▶ **Exercise data**

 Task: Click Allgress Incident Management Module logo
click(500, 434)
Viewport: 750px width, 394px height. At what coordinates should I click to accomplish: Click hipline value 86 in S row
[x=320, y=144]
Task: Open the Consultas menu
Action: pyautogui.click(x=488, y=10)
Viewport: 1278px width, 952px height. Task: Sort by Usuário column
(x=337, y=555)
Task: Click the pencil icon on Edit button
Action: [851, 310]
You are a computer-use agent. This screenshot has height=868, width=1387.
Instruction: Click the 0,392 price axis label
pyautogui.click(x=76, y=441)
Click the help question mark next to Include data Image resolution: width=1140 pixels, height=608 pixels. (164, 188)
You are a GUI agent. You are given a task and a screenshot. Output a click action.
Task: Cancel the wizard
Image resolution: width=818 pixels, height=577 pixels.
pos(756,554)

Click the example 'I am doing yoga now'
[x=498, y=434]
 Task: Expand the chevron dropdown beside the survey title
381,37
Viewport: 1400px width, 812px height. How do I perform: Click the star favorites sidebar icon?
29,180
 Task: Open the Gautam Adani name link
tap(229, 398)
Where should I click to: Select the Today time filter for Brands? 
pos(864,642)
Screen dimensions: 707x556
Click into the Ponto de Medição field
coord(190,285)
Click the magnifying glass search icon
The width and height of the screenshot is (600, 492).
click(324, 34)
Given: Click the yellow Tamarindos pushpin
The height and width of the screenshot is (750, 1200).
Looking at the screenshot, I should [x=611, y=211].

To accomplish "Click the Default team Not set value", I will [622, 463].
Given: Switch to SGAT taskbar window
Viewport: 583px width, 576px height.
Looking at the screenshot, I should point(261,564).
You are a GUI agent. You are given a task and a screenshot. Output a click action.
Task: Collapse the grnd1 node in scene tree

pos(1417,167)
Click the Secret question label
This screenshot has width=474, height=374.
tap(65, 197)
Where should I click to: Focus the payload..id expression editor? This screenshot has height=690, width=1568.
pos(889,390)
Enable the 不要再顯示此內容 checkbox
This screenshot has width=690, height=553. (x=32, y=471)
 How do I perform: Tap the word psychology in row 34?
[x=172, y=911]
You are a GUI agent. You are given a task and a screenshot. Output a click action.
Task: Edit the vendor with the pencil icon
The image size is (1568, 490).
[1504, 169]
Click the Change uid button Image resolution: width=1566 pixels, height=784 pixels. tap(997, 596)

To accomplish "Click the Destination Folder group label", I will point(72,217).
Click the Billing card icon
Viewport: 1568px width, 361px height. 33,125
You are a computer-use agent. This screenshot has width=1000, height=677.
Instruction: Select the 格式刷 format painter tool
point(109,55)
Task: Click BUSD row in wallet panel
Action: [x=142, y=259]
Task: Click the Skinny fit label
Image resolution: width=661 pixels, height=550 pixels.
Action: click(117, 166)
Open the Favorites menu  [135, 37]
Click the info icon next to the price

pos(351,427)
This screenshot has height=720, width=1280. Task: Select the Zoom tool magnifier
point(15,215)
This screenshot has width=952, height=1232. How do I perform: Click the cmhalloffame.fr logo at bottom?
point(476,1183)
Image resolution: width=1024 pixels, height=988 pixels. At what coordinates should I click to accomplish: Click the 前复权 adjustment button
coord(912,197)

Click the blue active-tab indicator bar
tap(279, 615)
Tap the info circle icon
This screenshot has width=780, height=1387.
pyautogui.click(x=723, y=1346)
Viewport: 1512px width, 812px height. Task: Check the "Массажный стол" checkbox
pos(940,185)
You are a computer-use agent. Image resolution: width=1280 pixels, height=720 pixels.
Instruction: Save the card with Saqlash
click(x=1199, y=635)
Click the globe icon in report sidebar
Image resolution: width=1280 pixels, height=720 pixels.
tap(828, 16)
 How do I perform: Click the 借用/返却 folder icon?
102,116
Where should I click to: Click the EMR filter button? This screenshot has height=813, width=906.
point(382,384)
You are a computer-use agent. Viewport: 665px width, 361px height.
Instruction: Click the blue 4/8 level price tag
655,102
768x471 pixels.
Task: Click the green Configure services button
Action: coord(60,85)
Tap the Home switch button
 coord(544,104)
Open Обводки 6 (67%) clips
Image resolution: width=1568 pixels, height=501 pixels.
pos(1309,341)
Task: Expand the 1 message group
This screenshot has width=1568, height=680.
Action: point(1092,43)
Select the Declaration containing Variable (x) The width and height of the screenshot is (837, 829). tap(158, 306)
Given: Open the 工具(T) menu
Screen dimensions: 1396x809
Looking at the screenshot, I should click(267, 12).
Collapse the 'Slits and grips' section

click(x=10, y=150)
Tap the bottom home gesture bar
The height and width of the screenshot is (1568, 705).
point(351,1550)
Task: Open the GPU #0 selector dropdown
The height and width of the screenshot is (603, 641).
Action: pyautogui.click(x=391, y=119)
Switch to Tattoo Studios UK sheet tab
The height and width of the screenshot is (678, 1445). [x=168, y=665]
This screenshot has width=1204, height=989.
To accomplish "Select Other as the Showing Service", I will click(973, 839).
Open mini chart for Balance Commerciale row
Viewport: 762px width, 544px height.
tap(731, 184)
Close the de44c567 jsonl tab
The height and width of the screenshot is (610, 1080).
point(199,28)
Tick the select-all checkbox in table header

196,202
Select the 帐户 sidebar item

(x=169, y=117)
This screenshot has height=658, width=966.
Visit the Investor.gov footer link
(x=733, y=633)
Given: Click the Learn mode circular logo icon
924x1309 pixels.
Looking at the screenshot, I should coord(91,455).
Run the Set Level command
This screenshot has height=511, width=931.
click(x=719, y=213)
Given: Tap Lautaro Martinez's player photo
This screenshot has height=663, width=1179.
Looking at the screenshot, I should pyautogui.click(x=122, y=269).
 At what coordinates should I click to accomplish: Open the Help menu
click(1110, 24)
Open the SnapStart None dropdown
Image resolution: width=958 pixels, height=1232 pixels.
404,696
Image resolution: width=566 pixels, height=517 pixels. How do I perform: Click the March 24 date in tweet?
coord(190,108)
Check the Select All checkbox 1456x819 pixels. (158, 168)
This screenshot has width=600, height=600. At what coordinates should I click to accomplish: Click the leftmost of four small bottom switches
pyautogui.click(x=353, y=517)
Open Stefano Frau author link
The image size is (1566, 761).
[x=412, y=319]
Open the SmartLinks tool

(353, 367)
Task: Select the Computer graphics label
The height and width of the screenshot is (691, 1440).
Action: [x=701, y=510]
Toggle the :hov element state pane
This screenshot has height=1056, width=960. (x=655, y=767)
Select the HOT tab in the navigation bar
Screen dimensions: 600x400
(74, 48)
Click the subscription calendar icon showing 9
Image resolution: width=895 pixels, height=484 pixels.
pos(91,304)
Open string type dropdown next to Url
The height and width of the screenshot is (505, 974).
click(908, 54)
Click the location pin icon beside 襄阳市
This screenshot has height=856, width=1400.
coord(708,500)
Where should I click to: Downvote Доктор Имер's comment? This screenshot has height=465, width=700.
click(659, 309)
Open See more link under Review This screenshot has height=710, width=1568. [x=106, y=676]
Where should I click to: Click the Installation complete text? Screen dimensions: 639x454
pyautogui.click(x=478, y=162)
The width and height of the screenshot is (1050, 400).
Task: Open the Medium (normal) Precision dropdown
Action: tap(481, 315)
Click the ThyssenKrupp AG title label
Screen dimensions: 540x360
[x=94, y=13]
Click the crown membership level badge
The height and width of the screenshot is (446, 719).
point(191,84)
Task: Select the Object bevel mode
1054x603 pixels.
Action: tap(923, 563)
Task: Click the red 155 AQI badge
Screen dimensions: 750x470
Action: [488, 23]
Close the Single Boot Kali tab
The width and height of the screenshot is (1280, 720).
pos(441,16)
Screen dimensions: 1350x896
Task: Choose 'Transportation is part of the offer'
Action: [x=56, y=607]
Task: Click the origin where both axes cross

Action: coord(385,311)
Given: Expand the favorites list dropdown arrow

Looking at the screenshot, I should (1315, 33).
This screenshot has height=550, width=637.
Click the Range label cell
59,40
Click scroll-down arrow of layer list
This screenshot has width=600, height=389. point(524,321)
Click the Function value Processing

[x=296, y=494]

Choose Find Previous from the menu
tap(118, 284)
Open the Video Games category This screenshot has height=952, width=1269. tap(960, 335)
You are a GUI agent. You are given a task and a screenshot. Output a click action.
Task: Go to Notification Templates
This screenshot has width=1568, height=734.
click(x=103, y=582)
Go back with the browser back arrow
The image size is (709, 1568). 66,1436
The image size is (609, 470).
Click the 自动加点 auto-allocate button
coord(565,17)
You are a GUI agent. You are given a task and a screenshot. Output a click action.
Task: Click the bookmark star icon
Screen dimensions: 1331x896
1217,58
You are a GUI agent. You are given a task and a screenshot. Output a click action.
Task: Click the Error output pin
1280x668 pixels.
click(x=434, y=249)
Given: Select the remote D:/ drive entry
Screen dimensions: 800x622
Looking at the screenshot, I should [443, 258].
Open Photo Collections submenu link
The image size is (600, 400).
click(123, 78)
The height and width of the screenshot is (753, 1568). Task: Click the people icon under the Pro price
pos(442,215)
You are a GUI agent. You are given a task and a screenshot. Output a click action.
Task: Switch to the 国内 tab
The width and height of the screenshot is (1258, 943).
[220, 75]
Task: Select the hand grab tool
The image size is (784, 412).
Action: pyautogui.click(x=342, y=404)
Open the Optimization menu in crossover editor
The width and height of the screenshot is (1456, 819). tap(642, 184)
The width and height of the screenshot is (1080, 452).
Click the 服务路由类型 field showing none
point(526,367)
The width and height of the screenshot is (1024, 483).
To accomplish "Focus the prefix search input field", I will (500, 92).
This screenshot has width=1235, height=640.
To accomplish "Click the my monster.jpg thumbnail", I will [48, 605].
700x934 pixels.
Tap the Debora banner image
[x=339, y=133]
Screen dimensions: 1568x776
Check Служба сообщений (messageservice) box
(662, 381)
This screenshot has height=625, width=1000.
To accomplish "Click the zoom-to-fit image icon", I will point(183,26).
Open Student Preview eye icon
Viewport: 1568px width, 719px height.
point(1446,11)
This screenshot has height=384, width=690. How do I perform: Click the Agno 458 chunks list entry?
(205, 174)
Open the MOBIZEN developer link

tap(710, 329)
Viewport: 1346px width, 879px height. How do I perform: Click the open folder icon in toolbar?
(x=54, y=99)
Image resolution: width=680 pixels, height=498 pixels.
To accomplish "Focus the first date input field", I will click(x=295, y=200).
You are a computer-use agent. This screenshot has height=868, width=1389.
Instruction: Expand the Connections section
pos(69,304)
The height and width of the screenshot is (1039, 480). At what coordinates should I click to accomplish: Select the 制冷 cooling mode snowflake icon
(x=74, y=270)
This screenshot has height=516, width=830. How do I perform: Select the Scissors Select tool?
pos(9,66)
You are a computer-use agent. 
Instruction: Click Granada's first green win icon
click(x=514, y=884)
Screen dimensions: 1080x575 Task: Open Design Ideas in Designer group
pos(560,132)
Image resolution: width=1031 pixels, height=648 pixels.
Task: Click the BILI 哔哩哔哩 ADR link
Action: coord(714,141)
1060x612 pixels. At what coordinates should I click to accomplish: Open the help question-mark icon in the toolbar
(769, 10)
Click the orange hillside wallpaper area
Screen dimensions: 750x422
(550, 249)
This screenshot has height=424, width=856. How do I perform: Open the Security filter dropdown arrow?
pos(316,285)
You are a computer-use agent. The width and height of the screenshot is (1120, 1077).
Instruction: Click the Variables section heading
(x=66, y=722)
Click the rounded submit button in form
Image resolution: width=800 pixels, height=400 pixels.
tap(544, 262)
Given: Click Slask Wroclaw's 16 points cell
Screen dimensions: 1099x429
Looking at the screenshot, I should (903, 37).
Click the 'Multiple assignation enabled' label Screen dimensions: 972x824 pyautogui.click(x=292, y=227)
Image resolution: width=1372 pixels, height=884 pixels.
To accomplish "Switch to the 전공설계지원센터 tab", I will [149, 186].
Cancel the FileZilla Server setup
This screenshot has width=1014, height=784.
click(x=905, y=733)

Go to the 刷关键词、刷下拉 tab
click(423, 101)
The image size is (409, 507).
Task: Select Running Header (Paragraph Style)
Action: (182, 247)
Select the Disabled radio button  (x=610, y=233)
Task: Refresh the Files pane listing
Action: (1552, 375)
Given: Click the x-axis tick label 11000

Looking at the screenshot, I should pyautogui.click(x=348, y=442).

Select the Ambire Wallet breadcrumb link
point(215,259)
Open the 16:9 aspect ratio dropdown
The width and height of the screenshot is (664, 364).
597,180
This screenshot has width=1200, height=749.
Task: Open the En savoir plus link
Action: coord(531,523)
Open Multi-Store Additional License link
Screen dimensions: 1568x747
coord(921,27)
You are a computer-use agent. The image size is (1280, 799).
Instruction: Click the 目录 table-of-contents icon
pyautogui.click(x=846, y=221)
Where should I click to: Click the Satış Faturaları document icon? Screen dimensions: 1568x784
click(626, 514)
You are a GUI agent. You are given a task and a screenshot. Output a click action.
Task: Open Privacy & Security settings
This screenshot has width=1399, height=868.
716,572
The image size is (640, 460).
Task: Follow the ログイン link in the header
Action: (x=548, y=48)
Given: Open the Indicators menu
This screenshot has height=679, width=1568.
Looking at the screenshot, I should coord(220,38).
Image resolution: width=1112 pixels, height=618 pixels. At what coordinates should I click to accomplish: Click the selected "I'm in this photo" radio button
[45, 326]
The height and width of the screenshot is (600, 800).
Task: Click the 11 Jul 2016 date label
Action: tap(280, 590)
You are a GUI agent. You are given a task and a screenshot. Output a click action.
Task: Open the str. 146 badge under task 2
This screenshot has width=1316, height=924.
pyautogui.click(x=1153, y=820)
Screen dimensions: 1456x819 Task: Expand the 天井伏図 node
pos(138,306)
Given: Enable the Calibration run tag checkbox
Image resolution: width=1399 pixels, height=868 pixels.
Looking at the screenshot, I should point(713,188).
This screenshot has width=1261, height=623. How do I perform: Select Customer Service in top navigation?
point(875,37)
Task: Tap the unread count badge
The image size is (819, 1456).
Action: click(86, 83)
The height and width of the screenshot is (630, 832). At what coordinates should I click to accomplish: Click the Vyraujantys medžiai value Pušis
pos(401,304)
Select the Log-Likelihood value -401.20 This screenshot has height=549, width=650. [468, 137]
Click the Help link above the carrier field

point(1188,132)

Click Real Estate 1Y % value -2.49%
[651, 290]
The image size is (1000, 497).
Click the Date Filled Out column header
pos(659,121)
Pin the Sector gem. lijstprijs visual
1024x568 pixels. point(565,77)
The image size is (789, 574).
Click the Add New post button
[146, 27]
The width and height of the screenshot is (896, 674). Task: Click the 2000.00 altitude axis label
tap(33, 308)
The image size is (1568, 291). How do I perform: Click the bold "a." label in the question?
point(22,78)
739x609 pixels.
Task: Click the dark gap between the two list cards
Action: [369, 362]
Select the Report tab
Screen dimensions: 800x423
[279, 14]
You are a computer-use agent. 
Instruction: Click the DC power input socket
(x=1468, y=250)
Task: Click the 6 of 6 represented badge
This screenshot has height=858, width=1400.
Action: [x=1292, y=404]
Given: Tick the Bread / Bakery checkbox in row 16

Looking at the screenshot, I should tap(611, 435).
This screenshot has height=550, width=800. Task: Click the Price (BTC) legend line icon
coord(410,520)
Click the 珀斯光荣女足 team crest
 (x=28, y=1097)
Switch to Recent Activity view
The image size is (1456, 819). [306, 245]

▶ **The task**
Where the string "Close" turns up in a line of the data above, copy that whole line.

▶ **Result of the task**
Close the de44c567 jsonl tab
Close the Single Boot Kali tab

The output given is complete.